Paramount Skydance is offering $108.4 billion in a hostile bid to acquire Warner Bros. Discovery. The offer, made on Monday, is the brand’s latest and largest attempt to outbid streaming giant Netflix for the legacy media network. Paramount says it will offer about $30 per share for the company, an increase over Netflix’s proposed $27.75 per share. On Friday, Dec. 5, Warner Bros. Discovery announced it had accepted Netflix’s $72 billion offer. The deal would give the streamer Warner Bros. Discovery’s TV, film, and streaming assets, but Paramount’s new offer ups the ante, including prominent premium network HBO, DC Comics, and news network CNN, among other inclusions.
The “hostile bid” — a takeover offer that bypasses management in favor of shareholders — takes the noteworthy bidding war from private to public.
About the Buyers

Larry Ellison, Oracle co-founder and one of the world’s wealthiest people, took over Paramount earlier this year with the help of his son David. The latter is the founder of Skydance Media, the parent company of Paramount Studios, CBS, and more. David Ellison spoke more about their efforts to reshape the media landscape in a new statement:
“WBD shareholders deserve an opportunity to consider our superior all-cash offer for their shares in the entire company. Our public offer, which is on the same terms we provided to the Warner Bros. Discovery Board of Directors in private, provides superior value, and a more certain and quicker path to completion. We believe the WBD Board of Directors is pursuing an inferior proposal which exposes shareholders to a mix of cash and stock, an uncertain future trading value of the Global Networks linear cable business and a challenging regulatory approval process. We are taking our offer directly to shareholders to give them the opportunity to act in their own best interests and maximize the value of their shares.”
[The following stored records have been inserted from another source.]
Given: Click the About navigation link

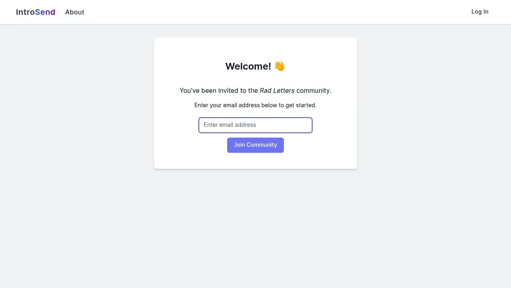Looking at the screenshot, I should (75, 12).
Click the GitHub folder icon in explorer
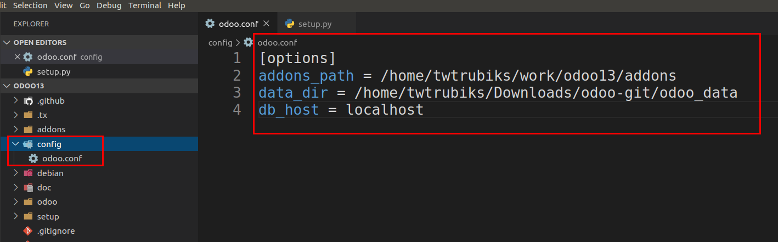The width and height of the screenshot is (778, 242). tap(28, 101)
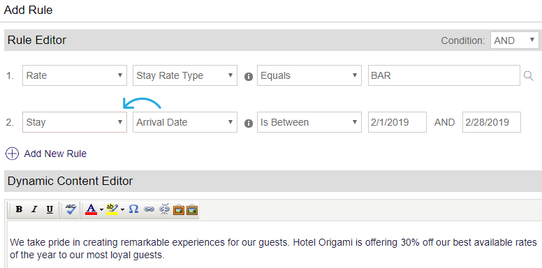Open the font color picker arrow
The height and width of the screenshot is (268, 542).
101,209
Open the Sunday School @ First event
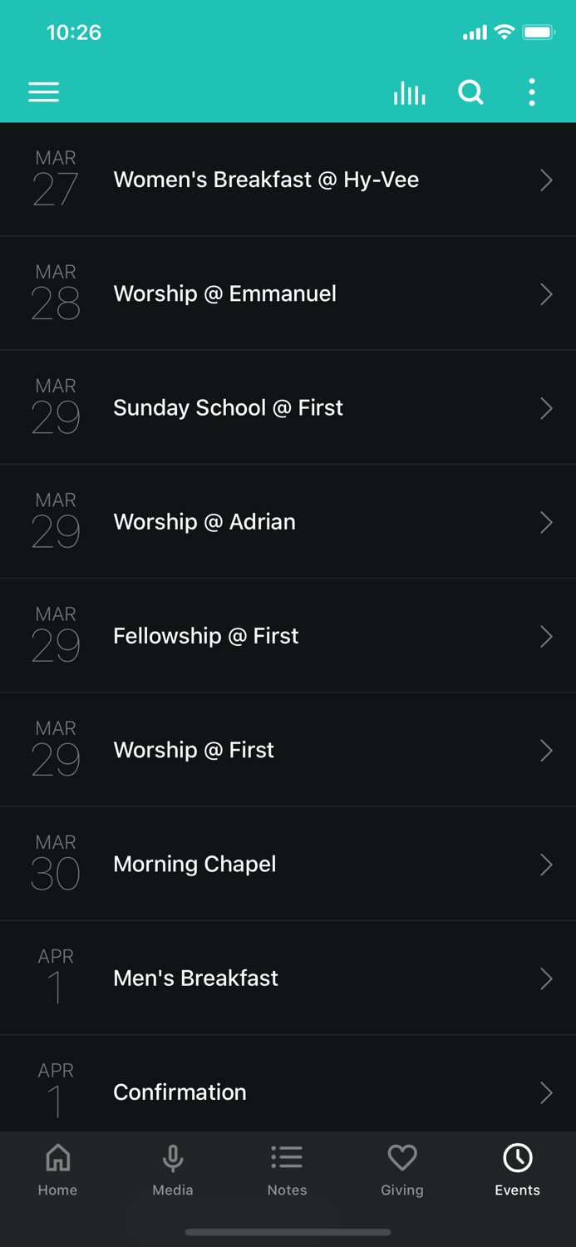 [x=288, y=407]
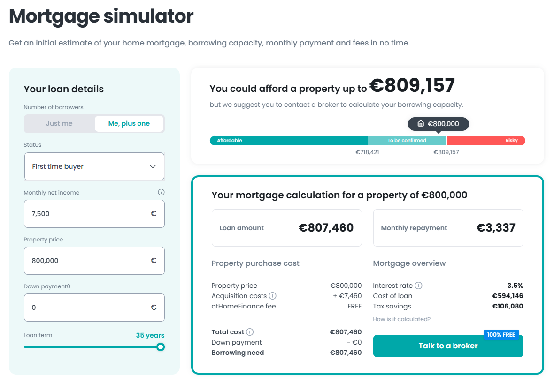This screenshot has height=391, width=554.
Task: Select "Just me" borrower option
Action: coord(59,124)
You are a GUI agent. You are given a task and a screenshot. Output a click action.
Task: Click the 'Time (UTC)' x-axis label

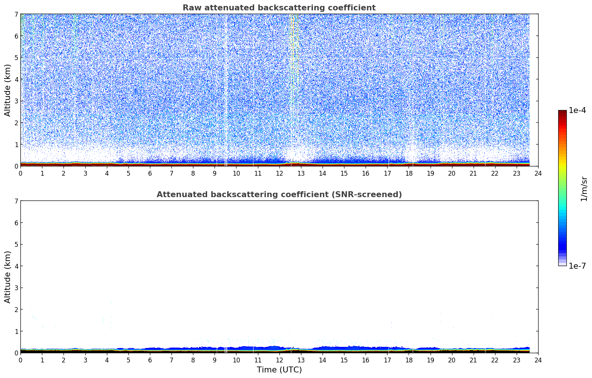279,370
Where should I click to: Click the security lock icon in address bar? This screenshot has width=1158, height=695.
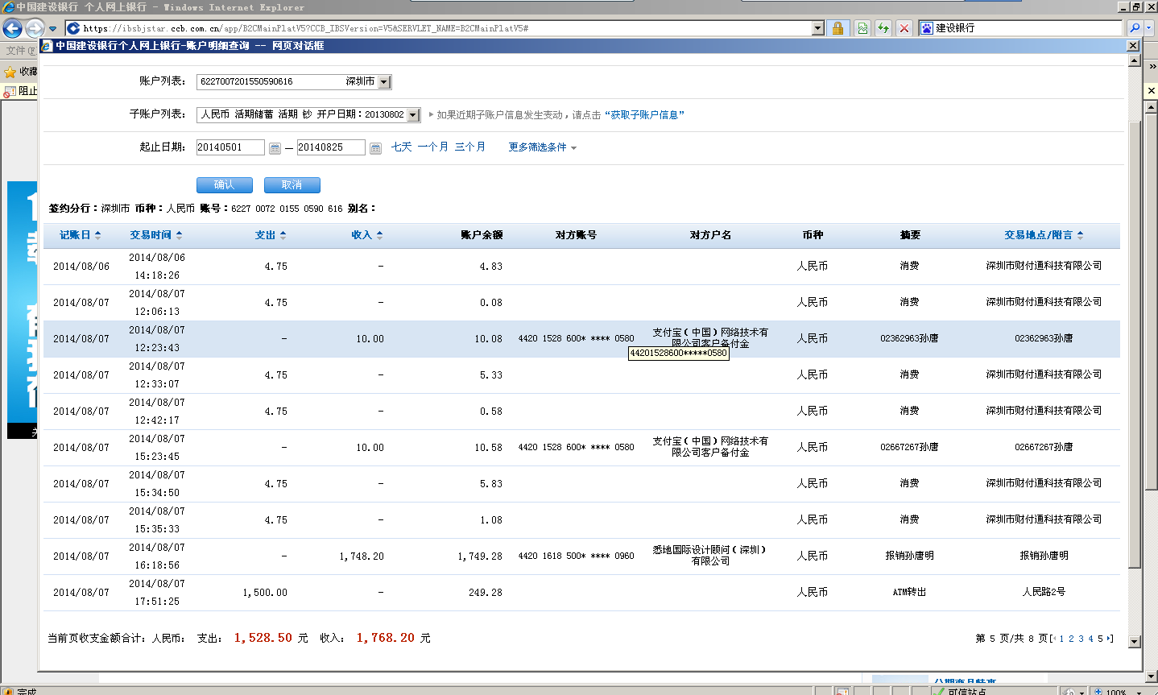(x=837, y=28)
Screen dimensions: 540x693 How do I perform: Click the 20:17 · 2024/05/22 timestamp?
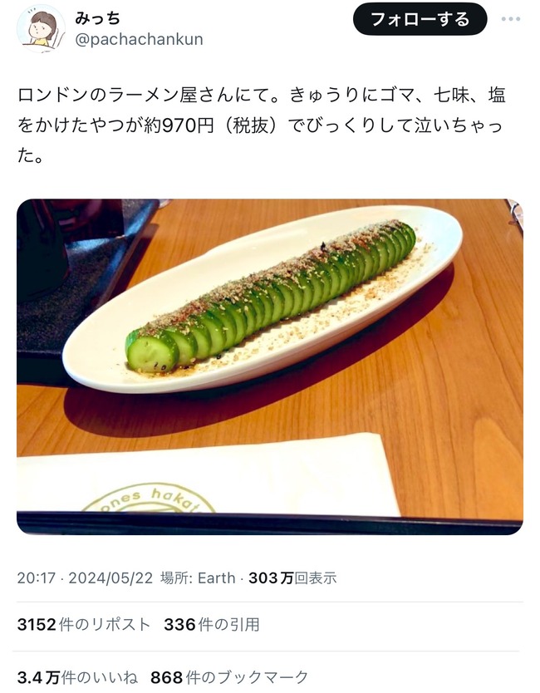tap(85, 578)
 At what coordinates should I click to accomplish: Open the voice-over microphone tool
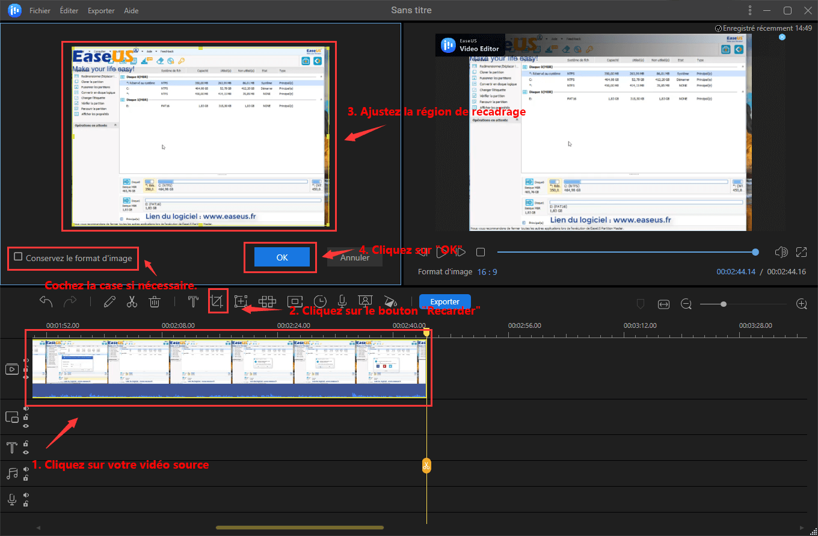pyautogui.click(x=342, y=302)
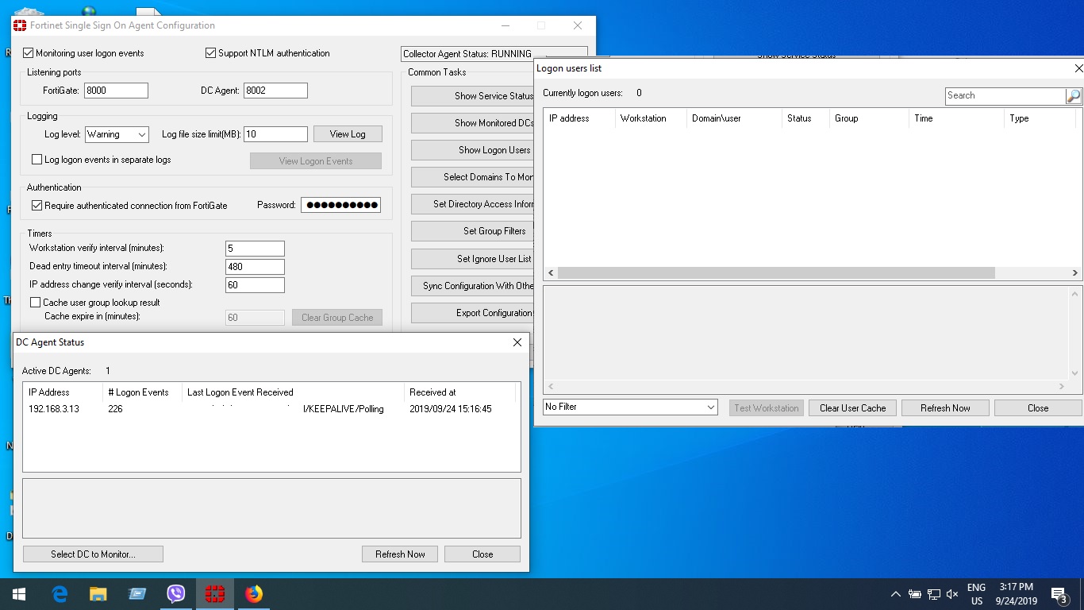Open the notification action center icon
This screenshot has height=610, width=1084.
tap(1058, 594)
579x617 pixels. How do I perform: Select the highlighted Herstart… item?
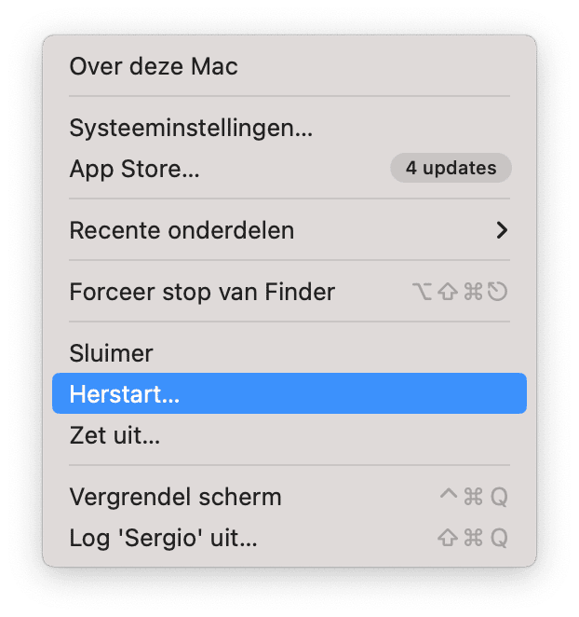[290, 393]
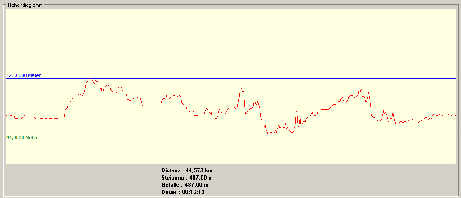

The Ellisons’ ties to U.S. President Donald Trump are worth noting. Larry Ellison has long been a donor and loyal supporter of the sitting U.S. president, a relationship that’s raising concerns among some politicians, entertainment industry figures, and antitrust experts. A colossal deal such as this is normally subject to intense scrutiny from the Federal Trade Commission (FTC). The second Trump administration’s inconsistent “America First” approach to antitrust activity could reshape what were once standard government procedures.
What’s more, a new SEC filing from Paramount (via Fortune) shows Jared Kushner’s Affinity Partners private equity firm — one of three groups that just picked up gaming company Electronic Arts — is involved in the new bid alongside Saudi and Qatari sovereign wealth funds.